▶ **SELECTED TEXT**:
The Boxcar Children mysteries feature more earnest, good-hearted children trying to help out and do the right thing and say things like “I guess you can’t be too careful”  and “We want to have plenty of time at the antique shop and still get home before dark.”   Of course they always end up solving the mystery.   Ages 6 and up.

I just don’t understand why my kids think the Magic School Bus series is so funny.  Any story that locates its comedic centre in a kid named Ralphie wearing a backwards baseball cap is on shaky ground with me.  However, the concept is worthy enough:  Miss Frizzle the science teacher and her class use their magic schoolbus to investigate all kind of subjects: bats, the human skeleton, electricity, butterflied, the solar system….  There are also picture books and a TV series.  Ages 6 and up.

A bit of trivia:  Brian McFarlane’s dad wrote many of the Hardy Boys books, and McFarlane himself turned to kids’ fiction after a long career in hockey broadcasting and journalism.  In his Mitchell Brothers series, Max and Marty are hardy indeed:  fresh-faced north country Canadian boys in the 1930s who listen to hockey games over the radio late into the night, win track and field events, and hang out at Merry Mabel’s Ice Cream Parlour.   The innocent, earnest adventures are wholesome, gosh darn it, and my son loves them.  In the second of the series, On the Hockey Highway, Marty and Max are dismayed to learn that their mill town’s hockey club has lost its sponsorship.  No hockey!  The boys won’t take this lying down!

▶ **Extracted data entries**:
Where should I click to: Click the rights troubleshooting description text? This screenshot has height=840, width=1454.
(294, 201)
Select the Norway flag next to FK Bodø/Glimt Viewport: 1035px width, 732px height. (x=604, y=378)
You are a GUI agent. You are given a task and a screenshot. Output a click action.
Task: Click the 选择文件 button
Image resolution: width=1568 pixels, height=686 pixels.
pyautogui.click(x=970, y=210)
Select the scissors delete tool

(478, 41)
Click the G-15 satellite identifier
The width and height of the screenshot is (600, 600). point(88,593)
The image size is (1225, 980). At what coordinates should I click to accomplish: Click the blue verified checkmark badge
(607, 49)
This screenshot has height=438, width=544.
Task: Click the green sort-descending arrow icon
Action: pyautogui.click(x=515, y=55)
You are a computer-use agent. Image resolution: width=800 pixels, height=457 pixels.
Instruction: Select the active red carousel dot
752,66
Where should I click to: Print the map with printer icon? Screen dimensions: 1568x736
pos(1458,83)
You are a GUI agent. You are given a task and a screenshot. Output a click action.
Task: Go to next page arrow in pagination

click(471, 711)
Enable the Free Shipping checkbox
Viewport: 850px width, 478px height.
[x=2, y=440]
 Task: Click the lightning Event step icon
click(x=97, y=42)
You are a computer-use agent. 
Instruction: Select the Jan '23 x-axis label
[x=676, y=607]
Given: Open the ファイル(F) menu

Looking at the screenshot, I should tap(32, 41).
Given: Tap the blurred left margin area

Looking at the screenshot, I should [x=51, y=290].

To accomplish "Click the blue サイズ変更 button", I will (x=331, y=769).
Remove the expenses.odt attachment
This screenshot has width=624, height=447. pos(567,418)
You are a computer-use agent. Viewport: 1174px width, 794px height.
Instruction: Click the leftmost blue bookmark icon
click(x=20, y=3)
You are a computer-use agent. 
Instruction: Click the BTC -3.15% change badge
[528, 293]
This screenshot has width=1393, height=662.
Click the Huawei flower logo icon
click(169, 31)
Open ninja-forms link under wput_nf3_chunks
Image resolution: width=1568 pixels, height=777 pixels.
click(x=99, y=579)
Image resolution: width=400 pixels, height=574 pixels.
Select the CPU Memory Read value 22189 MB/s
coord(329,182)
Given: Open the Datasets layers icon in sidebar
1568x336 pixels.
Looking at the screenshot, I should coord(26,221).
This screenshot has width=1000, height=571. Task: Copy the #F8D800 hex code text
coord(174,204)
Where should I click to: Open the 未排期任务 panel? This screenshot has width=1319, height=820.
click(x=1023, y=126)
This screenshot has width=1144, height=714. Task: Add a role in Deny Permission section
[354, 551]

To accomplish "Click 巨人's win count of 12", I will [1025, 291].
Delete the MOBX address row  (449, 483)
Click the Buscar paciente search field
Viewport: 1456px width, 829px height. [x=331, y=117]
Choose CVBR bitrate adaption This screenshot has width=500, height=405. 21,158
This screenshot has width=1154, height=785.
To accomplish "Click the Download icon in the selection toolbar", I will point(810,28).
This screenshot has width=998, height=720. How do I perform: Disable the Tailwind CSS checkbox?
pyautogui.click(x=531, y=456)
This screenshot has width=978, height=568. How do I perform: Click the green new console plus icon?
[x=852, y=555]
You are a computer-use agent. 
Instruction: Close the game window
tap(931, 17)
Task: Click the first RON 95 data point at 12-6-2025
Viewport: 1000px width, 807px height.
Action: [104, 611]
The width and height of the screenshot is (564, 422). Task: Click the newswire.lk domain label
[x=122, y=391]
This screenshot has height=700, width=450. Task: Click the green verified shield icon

▶ **STATED EXERCISE A**: Reproduce the book reviews from "The Boxcar Children" up to and including "series.  Ages 6 and up.", substituting "Ms. Frizzle" for "Miss Frizzle".
▶ **STATED EXERCISE B**: Name every book series that the book reviews mention.

▶ **WRITTEN REPLY A**:
The Boxcar Children mysteries feature more earnest, good-hearted children trying to help out and do the right thing and say things like “I guess you can’t be too careful”  and “We want to have plenty of time at the antique shop and still get home before dark.”   Of course they always end up solving the mystery.   Ages 6 and up.

I just don’t understand why my kids think the Magic School Bus series is so funny.  Any story that locates its comedic centre in a kid named Ralphie wearing a backwards baseball cap is on shaky ground with me.  However, the concept is worthy enough:  Ms. Frizzle the science teacher and her class use their magic schoolbus to investigate all kind of subjects: bats, the human skeleton, electricity, butterflied, the solar system….  There are also picture books and a TV series.  Ages 6 and up.

▶ **WRITTEN REPLY B**:
The Boxcar Children
The Magic School Bus
The Hardy Boys
The Mitchell Brothers